E allora eccomi qui… impolverato
anch’io come non mi capitava da tempo, volutamente trasandato nel mio riflettere,
visibilmente deluso, provato dal silenzio conturbante del mio sguardo. Questi
occhi da vecchio sognatore, hanno finito di uscire dalle orbite, hanno smesso
di colorare il grigiore dei giorni senza pretese. I miei occhi non verranno
risvegliati da alcuna lente. Hanno chiuso.

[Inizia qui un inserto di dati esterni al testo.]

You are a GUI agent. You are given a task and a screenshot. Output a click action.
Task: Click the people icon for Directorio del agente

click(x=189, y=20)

Ho smesso di pensare che la gente
possa partecipare del mio modo di essere, del mio modo di pensare. Ho smesso di
aspettarmi una risposta degna, dignitosa, stravolgente. E’ come se in una
partita a scacchi, la solita e struggente partita, qualcuno muova l’alfiere
sempre nello stesso modo, fingendo un attacco per poi restare sempre sulla difensiva.

Io sono stanco di queste partite
scontate. Sono depresso dai copioni che si ripetono, dalle persone che non
sanno entusiasmarmi, della gente che vive con affezione la sua incoerenza. Sono
vecchio ormai, per combattere le battaglie che appartengono solo a me.

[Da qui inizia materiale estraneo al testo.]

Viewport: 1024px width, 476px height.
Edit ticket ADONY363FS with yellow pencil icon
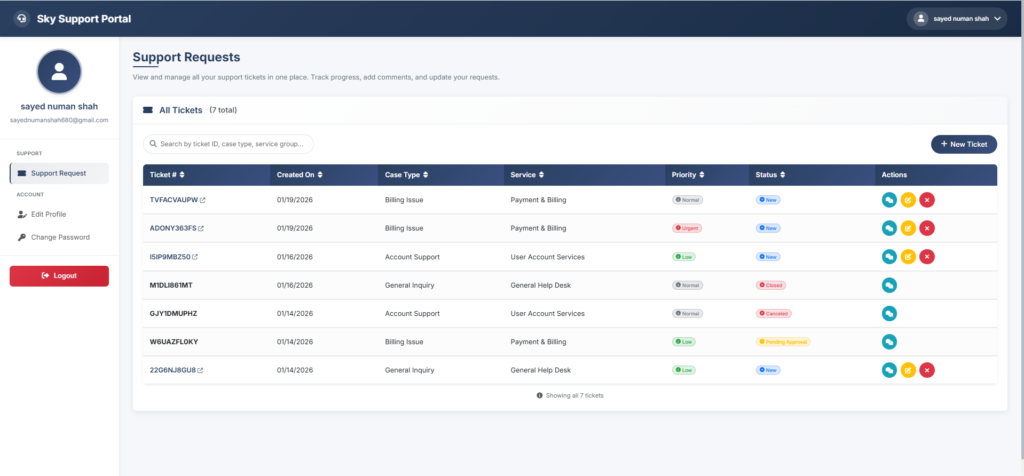(908, 228)
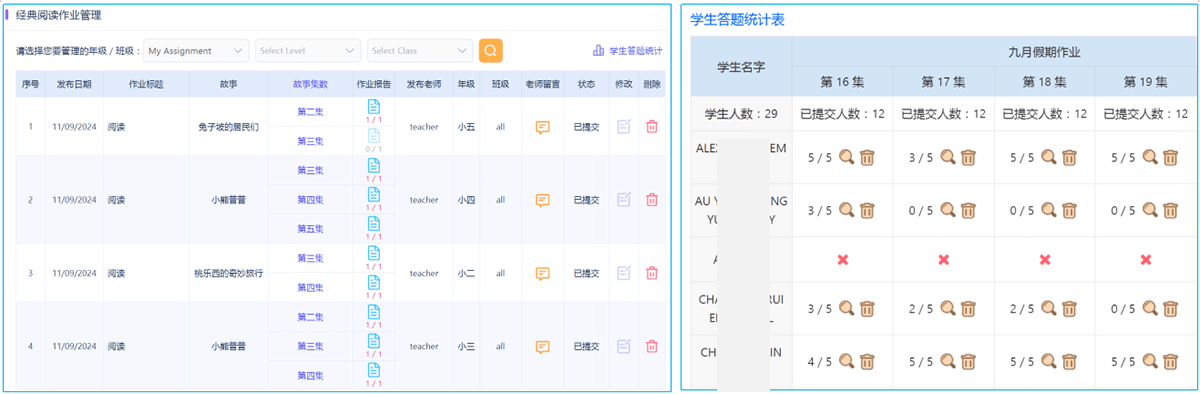Delete assignment row 4 with trash icon
The image size is (1200, 394).
pos(652,346)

Si, mi sento vecchio. Le rughe
del mio essere cominciano a trasformarsi in piaghe dentro le quali non mi va
più di infilare le dita delle mie mani slacciate, sfiancate. Non mi va più di
cercare quel sottile piacere nel provocare dolore alle mie ferite. Non mi va
più di rimuovere la crosta delle mie infezioni, lasciando fuoriuscire il sangue
marcio dei miei silenzi biasimanti.

Come un vecchio trovo appoggio
nel bastone del mio vivere, celando la mia andatura ormai non più sveglia e
interessante. Sono vecchio perché ho smesso di farmi crescere la barba, sono
vecchio perché la gente mi trova sempre al mio posto, in piedi, fermo e severo.
Sono vecchio perché di me si prendono gioco ragazzini strafottenti,
raccomandati e viziati.

Eccomi qui, sulla panchina del
mio giardinetto, fatto di silenzi accarezzati dal vento, di palpebre
leggermente chiuse per non lasciar entrare troppa luce, di mani nodose, di
labbra arse, spaccate, salate.

E’ così che mi sento.
Dannatamente vecchio, con pochi tempi ancora da vivere, scippato del mio meravigliarmi,
del mio sentire il cuore in gola per un’emozione da comunicare. Mi sto
estinguendo, come un fuoco domato, come un esemplare cacciato, sterminato. E voglio
andarmene nel silenzio, senza che nessuno si accorga di nulla, senza che
nessuno abbia anche solo l’impressione di potermi fermare. Voglio scomparire,
continuare a vivere in questo contenitore che è il mio corpo indipendente e
incontrollabile. Voglio sorridere a comando, voglio parlare per dovere, operare
per contratto, voglio essere automa, voglio solo obbedire con perfezione. Si
voglio essere nauseante, perfetto, impeccabile.  

In fondo è questo a cui siamo chiamati.
La costante ricerca di una regola matematica, di una routine comportamentale,
di uno schema di calcolo in cui implementare le variazioni introdotte dalle
condizioni al contorno.

Io mi adeguo. Mi troverete al mio
posto, in piedi, fermo e severo. Ormai non più scapigliato, muto e fiero. Sarò
puntuale. Sarò quello che vorrete, chi cercherete, felice per contratto,
conquistato, comprato, domato. Per sempre… vostro.